No hay animal más peligroso que el mismo ser humano.
Podría dañarte mientras manipula tu mente, convertirse en la razón de tu desastrozo pasado, ser la causa de tus inseguridades y el por qué de tus actos. La capacidad de cometer algo tan repulsivo...
El comienzo era blanco. Y el blanco significaba luz. La luz nos infundía la paz en medio de las tinieblas, y entre ese mismo sendero, se encaminaba la bondad.
Y la bondad se hallaba en los corazones de los nobles, los llamados héroes: Gaman-yang.
Gaman-yang era una asociación secreta de Japón en el actual siglo XXI; albergando jovenes ninjas de élite, rigurosamente entrenados que se desvivían por representar un buen equipo para proteger, no solo a su país, sino también al mundo entero. Yamada Atsushi, exninja en el pasado de su juventud, y fundador de la misma; juró así defender los buenos principios y la justicia.
No obstante, a medida que el complejo universo avanzaba, la maldad seguiría incrementándose como una peste letal que se liberaba en el aire; porque para toda fuerza benigna, siempre existiría un eterno rival que estuviera en desacuerdo con esos criterios.
En este caso, los Yūgen-yin. Ninjas corruptos envueltos por un mefistofélico propósito —y a veces de inciertos fines como su paradero—, representaban la contrariedad a una luz de esperanza y salvación. Una macábra y oscura aura reinaba en la profundidad de sus duros corazones, originando la maldad que conllevaba a la destrucción de todo lo que se les venía a su paso. Y si ello aun no pudiera considerarse lo peor, solo bastaba con conocer el verdadero terror detrás de la función. La raíz de todo, la mente maestra oculta en aquél funesto sótano de Himuro, la persona que siempre se mantenía detrás de las desgracias incurridas por sus títeres asesinos. Esa misma persona, quien ha dedicado la mayor parte de su vida controlando diversos tipos de mentalidades, decidiendo lo que se debía o no de hacer.
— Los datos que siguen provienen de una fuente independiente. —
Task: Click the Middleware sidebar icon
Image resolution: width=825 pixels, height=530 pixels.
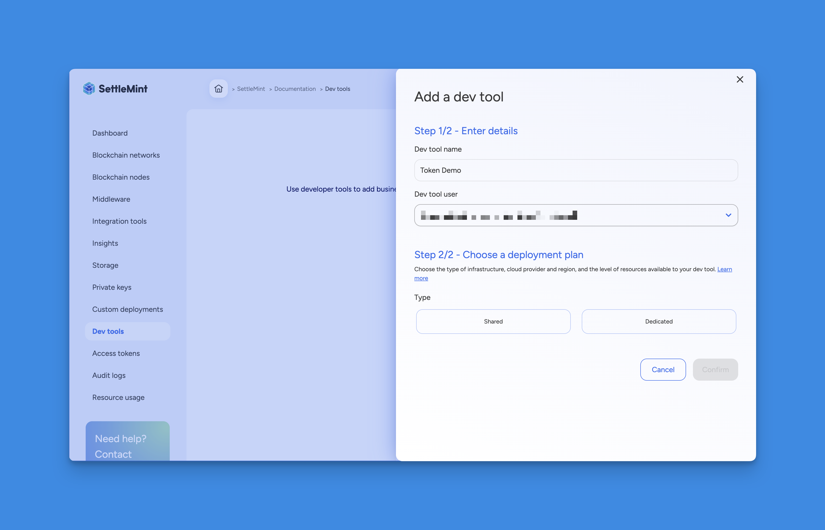Action: (x=111, y=199)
Todo por el mismísimo director de su propia obra teatral, Zhong Shen Mei, quien los acogió, transformándolos ahora en lo que eran.
—C-creo que ya lo tengo...
Alzó una ceja, y se limitó a observar al joven muchacho desde la altura de su cómodo sofá, forrado de una extravagante piel de jaguar que hacía juego con su abrigo largo. Su sonrisa se desfiguró por la ansiedad, intimidando al otro que evitó encontrarse con sus ojos filosos.
—Dime que lo sabes, mi querido Jungwoo —articuló con dulzura forzada cuando mencionó esta vez el verdadero nombre de su joven acompañante, atreviéndose a acariciar varios de los mechones rubios de este, quien permanecía arrodillado a sus pies.
Jungwoo finalmente abrió los párpados y relajó la mandíbula; tomándose un respiro antes de reunir el valor para mirarlo a los ojos. Su lívido rostro, de alguna manera, denotaba cierta incomodidad y angustia cuando veía esa sonrisa clavada en el rostro de su amo. Esa sonrisa que siempre lo dejaba horrorizado.
Sabía perfectamente que detrás de aquella máscara —repentinamente amigable—, el hombre se impacientaba por saber su respuesta. Podía leerlo en sus ojos encendidos por la atrayente curiosidad y un pernicioso deseo, que solo podría satisfacer las palabras adecuadas que anhelaba escuchar.
El chico se encogió de manera visible; le fue imposible sostenerle la mirada por mucho tiempo, por lo que desvió su atención en unos candelabros encendidos a su izquierda.